While the world’s investment in solar power rose to $2.25 trillion and cumulatively $2.84 trillion as of 2020, the report said Africa has $55 billion and cumulatively $60 billion investment in the period under review. The breakdown put North Africa’s investment at $17.5 billion; West Africa at $3.9 billion; East Africa’s $9.7 billion; Central Africa at $1.3 billion and Souther Africa at $22.4 billion.
MEANWHILE, TelecomTv analysis has revealed that the biggest challenge on operators’ pathway to a net-zero future is the lack of clear methodology for their suppliers to report carbon emissions. This is according to analysts from telecoms consultant, STL Partners, who have stressed the need for telcos to collaborate much more if they are to tackle value chain hurdles.
During a webinar presentation, the company shared findings based on discussions it held with 40 telecom operators worldwide regarding their sustainability efforts. It discovered the main challenge to improved environmental sustainability is around data capture and methodology for Scope 3 emissions (indirect, produced within the value chain).
Principal Analyst at STL Partners, Amy Cameron, said: “That’s difficult because you’re depending on all of your partners and suppliers across your entire value chain to report – and many companies are not reporting this very well yet.”

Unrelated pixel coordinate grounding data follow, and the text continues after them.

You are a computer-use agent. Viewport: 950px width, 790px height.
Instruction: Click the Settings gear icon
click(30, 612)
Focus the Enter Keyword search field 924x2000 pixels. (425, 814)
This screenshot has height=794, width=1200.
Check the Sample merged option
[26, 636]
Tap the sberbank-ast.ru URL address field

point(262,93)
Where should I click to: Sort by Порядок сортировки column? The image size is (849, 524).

“In fact, Scope 1 emissions (direct, made by the company’s facilities, fleet, etc) and Scope 2 emissions (indirect, covering the purchase of electricity for the company’s own use) were found to constitute around 20 per cent of telecoms operators’ carbon footprint, while emissions produced in the supply chain (Scope 3) serve as the biggest contributor to environmental pollution.”
According to the company, there is a need for telcos to express their sustainability demands when working with suppliers. “One key thing is having really strict stipulations on suppliers, making that part of the decision-making process and framework when it comes to selecting partners you would work with, instead of it just being around cost,” recommended Grace Donnelly, senior consultant and sustainability practice lead at STL Partners. Another option is for telcos to stipulate that 20 per cent to 30 per cent of a contract be based on whether the supplier can provide transparent reporting on their own emissions.
Cameron concurred, adding that there is a need for industry and regulatory collaboration on standardisation, otherwise the ability to capture and reduce Scope 3 emissions wouldn’t be possible.
The Next Generation Mobile Networks Alliance (NGMN Alliance) and Rakuten Symphony have recently shared ideas for a methodology to assess the quality of sustainability of telco equipment and third-party activities.
Another significant challenge outlined by telcos who were surveyed by STL Partners relates to the acceleration of the circular economy, which is closely linked to Scope 3 and finding ways to reuse or recycle elements in the value chain.
Interestingly, operators were also found to lack clarity around how 5G and virtualisation will affect carbon emissions, despite numerous claims by analyst bodies and telco players that the next-generation mobile network is much more energy efficient than earlier generations.
Some telcos, STL stated, encounter difficulties with securing buy-in from key stakeholders when it comes to enhancing their sustainability credentials. Here, Cameron argued that environmental sustainability cannot be the responsibility solely of teams focused on corporate social responsibility (CSR) but needs involvement from every person and level within an organisation. On that note, she suggested that the bonus structure for employees should not just be about hitting financial, operational or customer engagement targets, but “should also be about hitting some sustainability targets.”